Record excerpts START

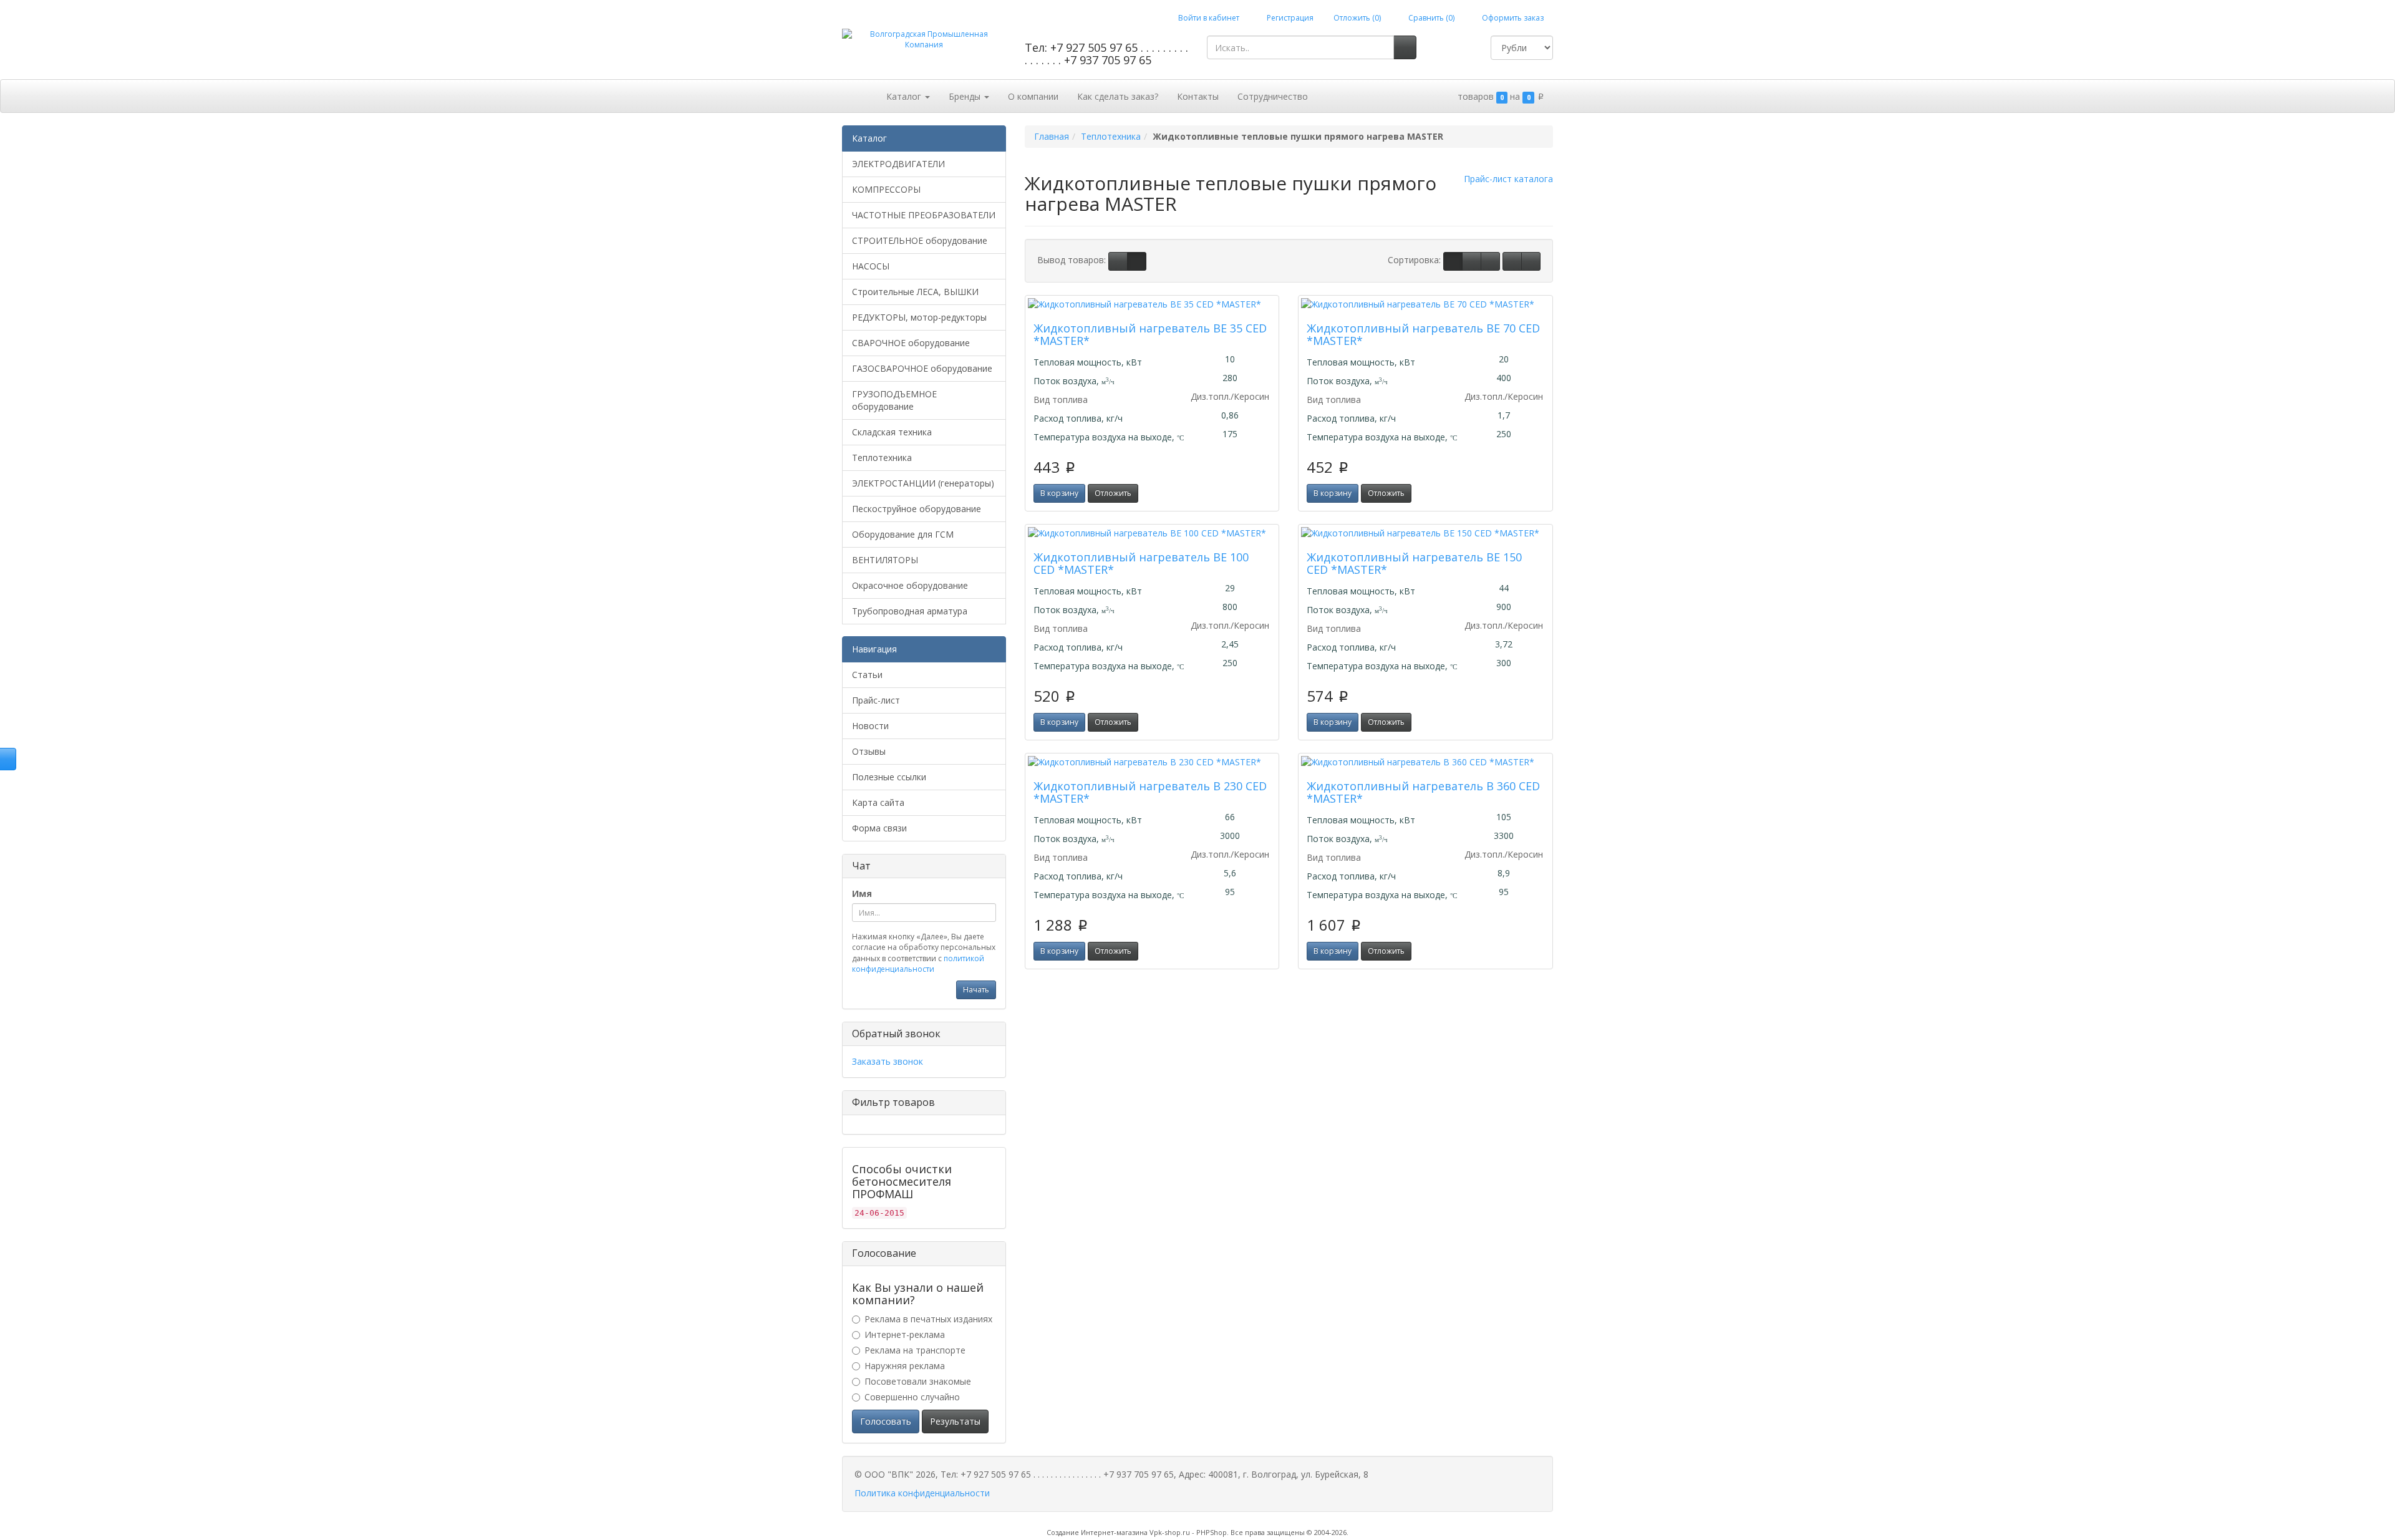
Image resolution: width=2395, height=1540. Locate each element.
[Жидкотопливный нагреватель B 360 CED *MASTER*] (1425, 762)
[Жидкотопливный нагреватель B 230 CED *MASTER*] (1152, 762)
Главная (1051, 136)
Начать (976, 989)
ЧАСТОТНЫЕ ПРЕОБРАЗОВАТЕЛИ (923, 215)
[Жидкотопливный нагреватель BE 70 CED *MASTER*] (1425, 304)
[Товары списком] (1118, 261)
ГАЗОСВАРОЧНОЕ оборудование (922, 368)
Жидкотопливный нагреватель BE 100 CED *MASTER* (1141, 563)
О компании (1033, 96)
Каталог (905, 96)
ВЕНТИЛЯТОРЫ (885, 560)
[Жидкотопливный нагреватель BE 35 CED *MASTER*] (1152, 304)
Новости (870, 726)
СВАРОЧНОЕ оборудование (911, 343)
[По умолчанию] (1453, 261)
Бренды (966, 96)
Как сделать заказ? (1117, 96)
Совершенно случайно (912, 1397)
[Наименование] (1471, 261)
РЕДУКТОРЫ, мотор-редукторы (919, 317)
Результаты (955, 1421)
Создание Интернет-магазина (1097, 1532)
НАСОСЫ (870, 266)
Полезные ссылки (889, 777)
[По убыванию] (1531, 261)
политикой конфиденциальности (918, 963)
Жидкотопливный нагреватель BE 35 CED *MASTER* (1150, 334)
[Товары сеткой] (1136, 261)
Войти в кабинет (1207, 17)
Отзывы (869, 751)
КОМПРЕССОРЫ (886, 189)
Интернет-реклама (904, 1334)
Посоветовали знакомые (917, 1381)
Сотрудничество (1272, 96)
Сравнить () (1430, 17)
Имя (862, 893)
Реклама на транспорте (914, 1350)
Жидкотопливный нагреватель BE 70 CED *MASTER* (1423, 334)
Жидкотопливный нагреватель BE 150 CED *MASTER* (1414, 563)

Record excerpts END

**Task goal:**
Among the lines above, find those that contain the word "Жидкотопливный" and copy them.

**Solution to this task:**
[Жидкотопливный нагреватель B 360 CED *MASTER*] (1425, 762)
[Жидкотопливный нагреватель B 230 CED *MASTER*] (1152, 762)
[Жидкотопливный нагреватель BE 70 CED *MASTER*] (1425, 304)
Жидкотопливный нагреватель BE 100 CED *MASTER* (1141, 563)
[Жидкотопливный нагреватель BE 35 CED *MASTER*] (1152, 304)
Жидкотопливный нагреватель BE 35 CED *MASTER* (1150, 334)
Жидкотопливный нагреватель BE 70 CED *MASTER* (1423, 334)
Жидкотопливный нагреватель BE 150 CED *MASTER* (1414, 563)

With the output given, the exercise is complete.